[[ THE RECORDS, beginning ]]

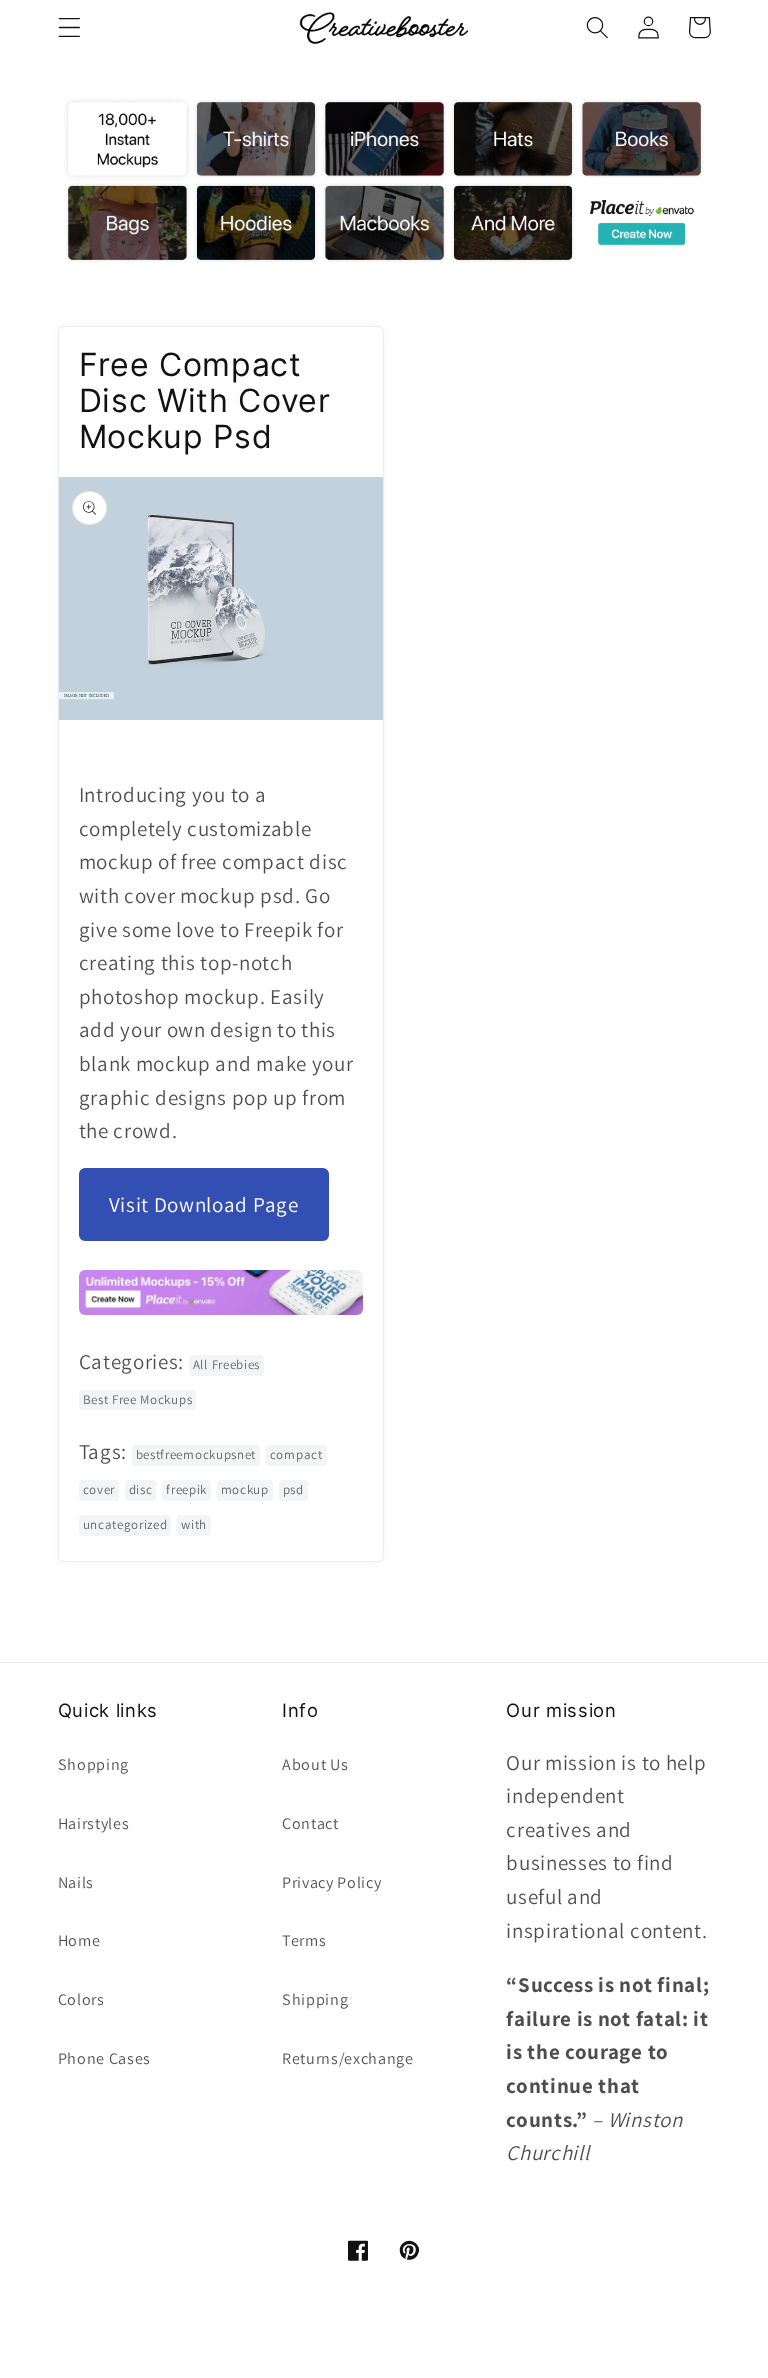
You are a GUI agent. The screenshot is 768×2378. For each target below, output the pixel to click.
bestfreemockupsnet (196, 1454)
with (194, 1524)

[[ THE RECORDS, end ]]
[[ THE RECORDS, beginning ]]

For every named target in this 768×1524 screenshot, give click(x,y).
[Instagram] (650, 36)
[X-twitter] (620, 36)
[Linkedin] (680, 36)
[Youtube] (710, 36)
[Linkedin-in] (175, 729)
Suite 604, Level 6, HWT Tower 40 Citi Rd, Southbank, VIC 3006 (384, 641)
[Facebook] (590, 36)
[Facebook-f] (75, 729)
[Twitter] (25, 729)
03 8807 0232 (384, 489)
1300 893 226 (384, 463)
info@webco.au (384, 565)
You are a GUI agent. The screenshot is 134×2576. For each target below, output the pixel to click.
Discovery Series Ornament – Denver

[[ THE RECORDS, end ]]
[[ THE RECORDS, beginning ]]

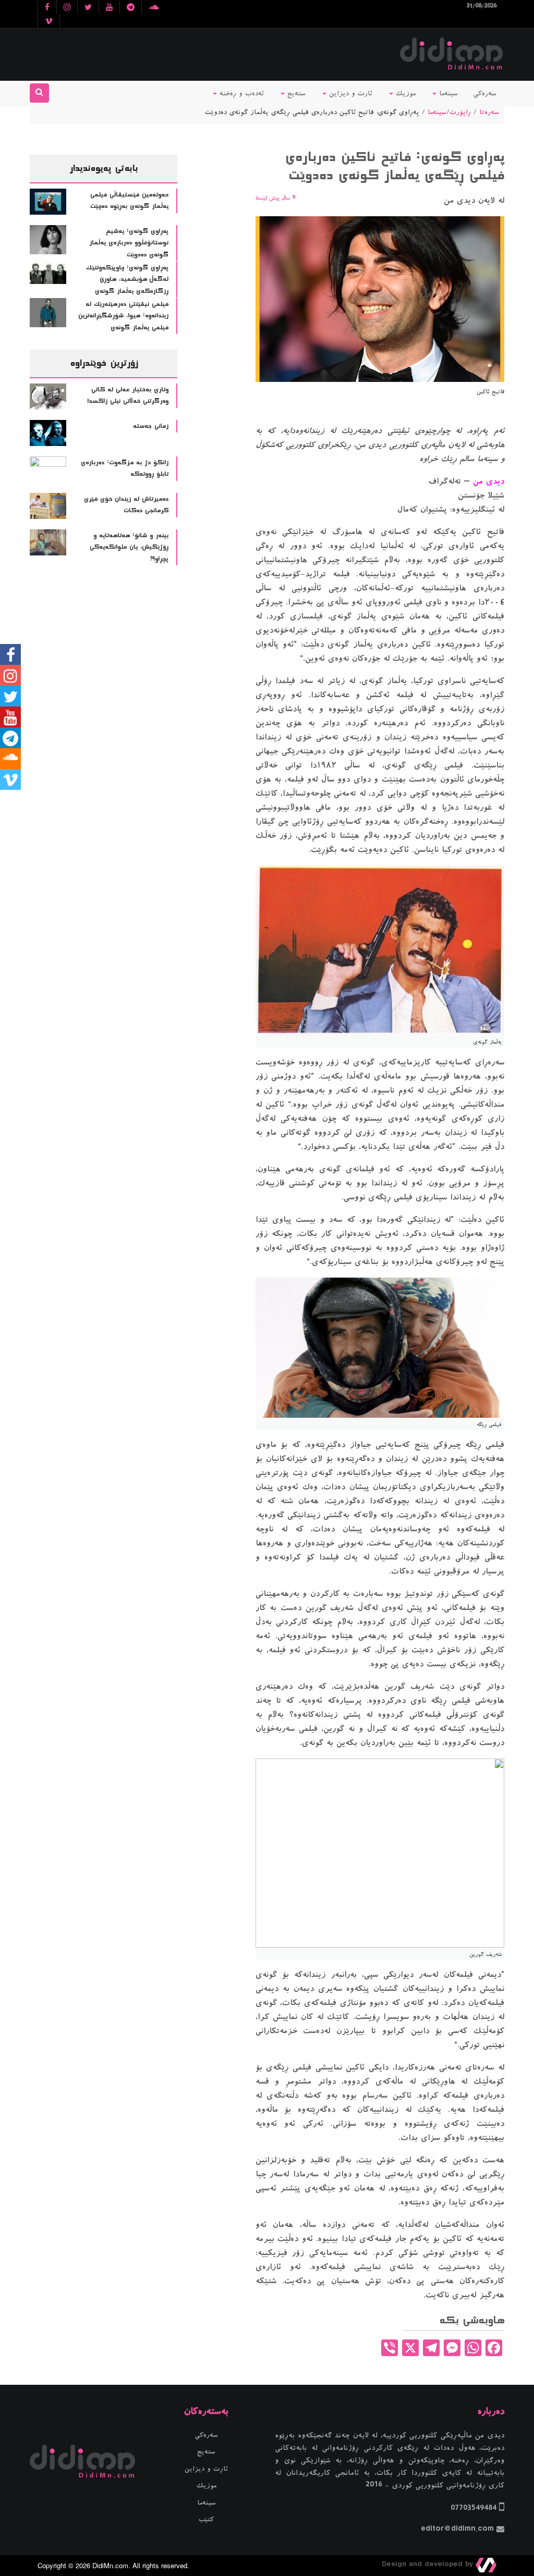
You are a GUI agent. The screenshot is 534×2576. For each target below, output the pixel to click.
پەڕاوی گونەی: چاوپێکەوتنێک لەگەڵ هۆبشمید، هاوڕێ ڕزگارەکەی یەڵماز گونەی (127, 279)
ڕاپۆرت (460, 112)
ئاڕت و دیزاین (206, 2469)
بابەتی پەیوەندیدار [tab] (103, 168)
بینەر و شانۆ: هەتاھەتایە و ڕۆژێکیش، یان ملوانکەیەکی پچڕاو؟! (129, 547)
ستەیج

[[ THE RECORDS, end ]]

WHAT IS REQUIRED
From the line holding "1300 893 226 (384, 463)" to the line holding "Discovery Series Ornament – Denver", inclusive, restate each line above exactly as written.

RESPONSE
1300 893 226 (384, 463)
info@webco.au (384, 565)
You are a GUI agent. The screenshot is 134×2576. For each target below, output the pixel to click.
Discovery Series Ornament – Denver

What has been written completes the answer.